In recent years, the Nasdaq-100 Index has outperformed the broader S&P 500 Index, and it is now down just 6% from its all-time intraday high, set on September 7, 2021.
However, more than a quarter of all stocks in the Nasdaq-100 are in a bear market, despite outperforming the S&P 500, with a quarter having seen at least a minimum of a 20% drop from their 52-week highs, according to MarketWatch.
In fact, 22 stocks among the Nasdaq-100 Index were down at least 20% from their 52-week highs as of the conclusion of the trading day on September 28, 2021.
What is the Nasdaq-100 Index
The Nasdaq-100 Index NDX comprises the 100 biggest non-financial companies in the whole Nasdaq Composite Index COMP and is weighted by market capitalization. Oddly, a total of 102 stocks are included on the Nasdaq-100 index because Alphabet Inc. and Fox Corporation each have two common-share classes.
It is worth mentioning that out of the 100 listed companies, Pinduoduo Inc, Baidu Inc, Zoom Video Communications Inc (NASDAQ: ZM), and Peloton Interactive Inc. are among the businesses whose stocks have dropped more than 50% from their 52-week highs.

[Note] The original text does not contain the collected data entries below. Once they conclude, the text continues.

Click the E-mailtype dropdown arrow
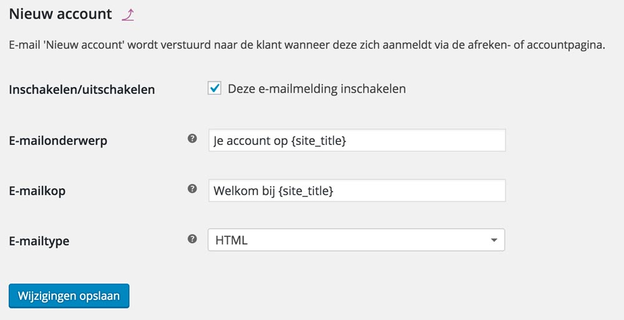The width and height of the screenshot is (624, 320). coord(494,240)
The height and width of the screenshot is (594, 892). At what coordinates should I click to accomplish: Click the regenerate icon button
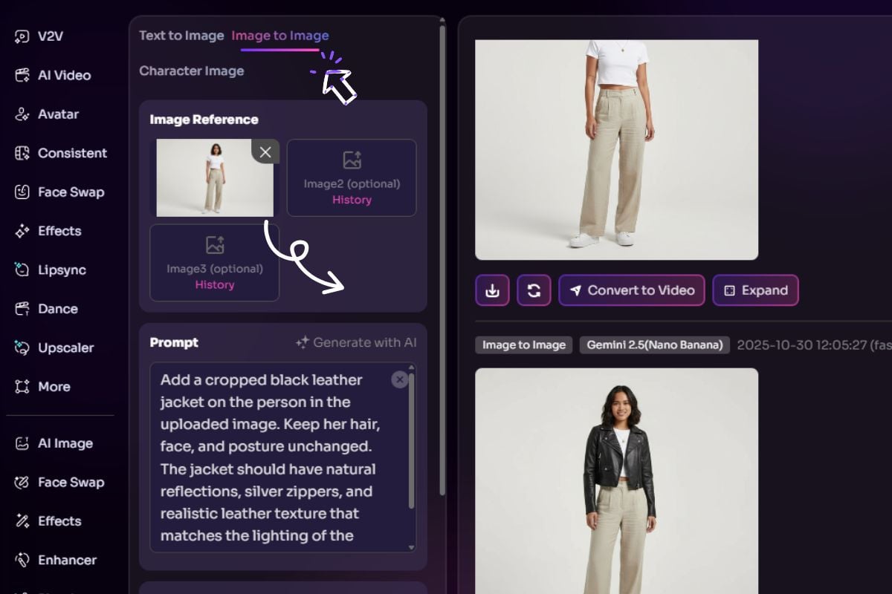pos(534,290)
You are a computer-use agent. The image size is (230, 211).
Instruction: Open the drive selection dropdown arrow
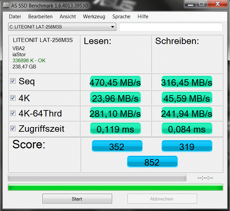(112, 27)
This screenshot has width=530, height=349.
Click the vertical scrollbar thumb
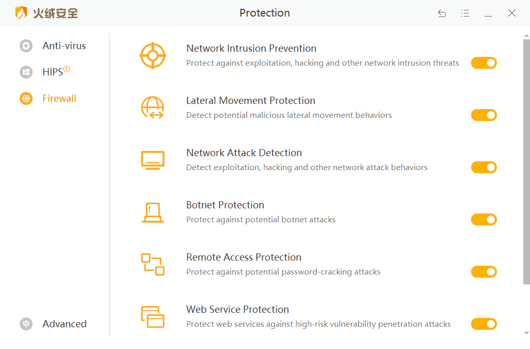tap(526, 160)
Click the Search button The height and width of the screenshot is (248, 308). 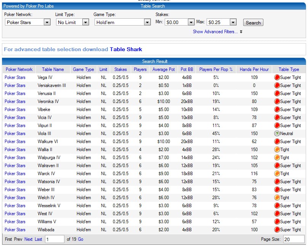point(253,22)
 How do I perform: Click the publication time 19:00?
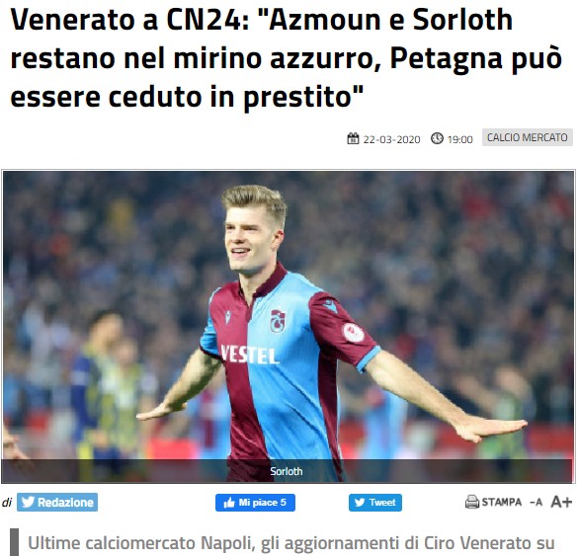459,139
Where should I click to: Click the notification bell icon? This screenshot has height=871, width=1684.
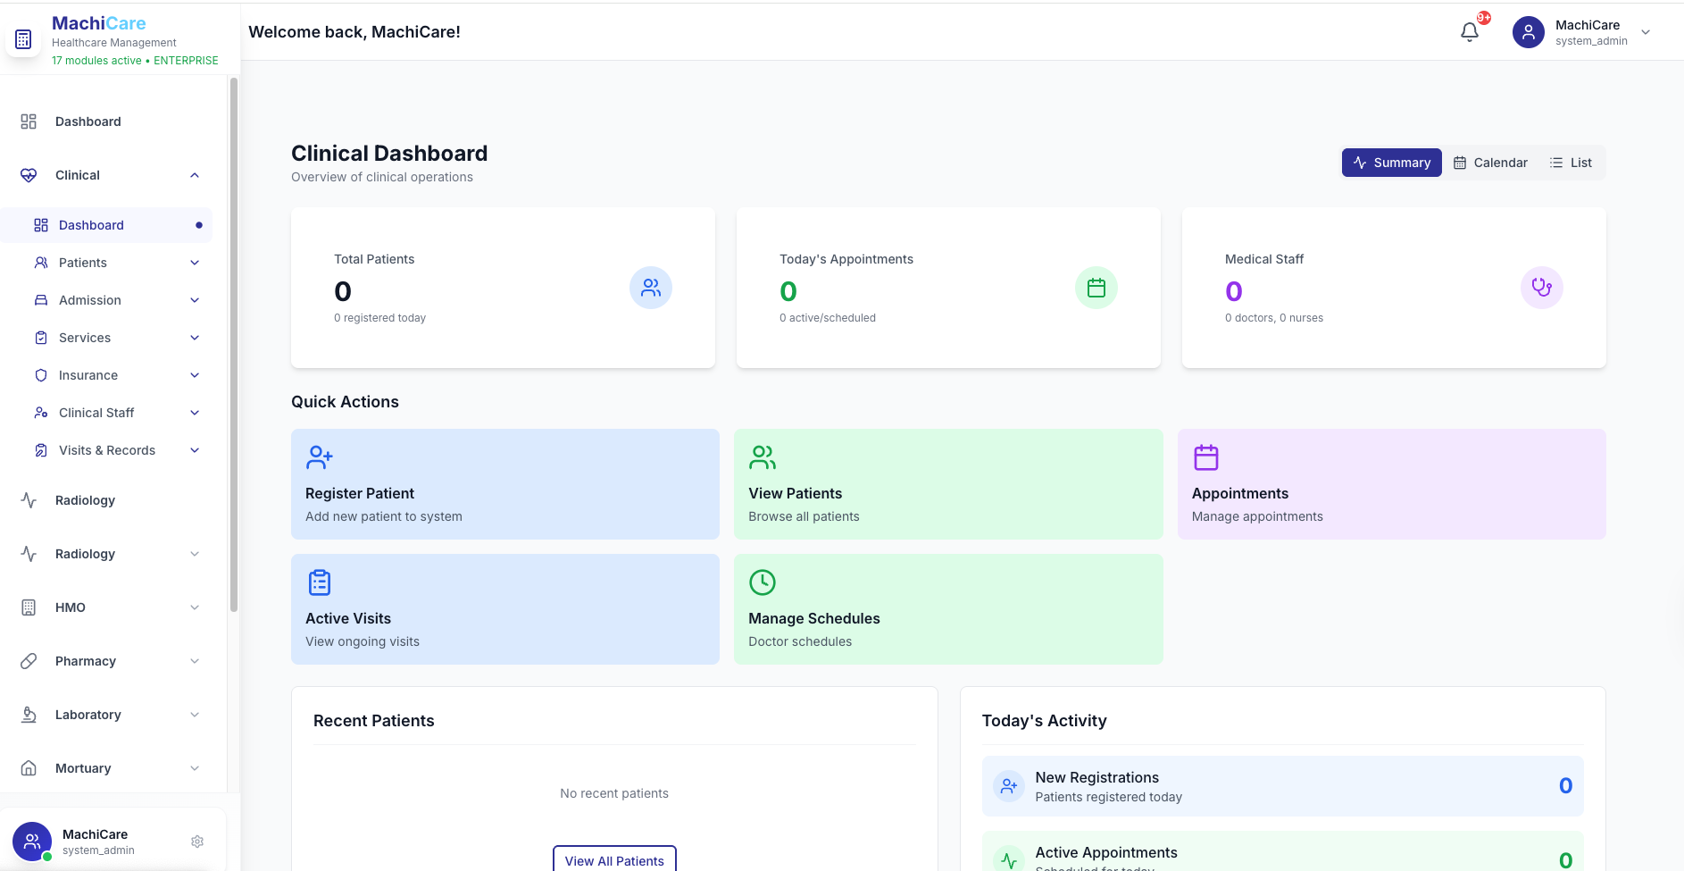click(1469, 32)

China’s Pinduoduo and Baidu, both of which have suffered substantial losses from their 52-week highs, are at the top of the list, as investors remain worried about how the Chinese government’s crackdowns would affect various industries.
The view from the top of Wall Street
Nevertheless, despite the enormous drops from their 52-week highs, analysts from Wall Street consider this a buying opportunity for the firms in question.
According to the summary of a consensus of analysts surveyed by FactSet, Pinduoduo Inc., 79% of experts have given a buy rating with an implied upside potential of 35%.
Baidu Inc. has an 86% buy rating and 40% upside potential, and 52% of analysts opt to buy Zoom with a 28% upside potential slightly lower than the 35% ZM TipRanks analyst forecast. Lastly, Peloton has 74% of experts choosing to buy with a 32% upside potential.
Ultimately, while China Evergrande Group faces issues over defaulting on its debt, investors will remain wary about stocks connected to the health of China’s credit markets.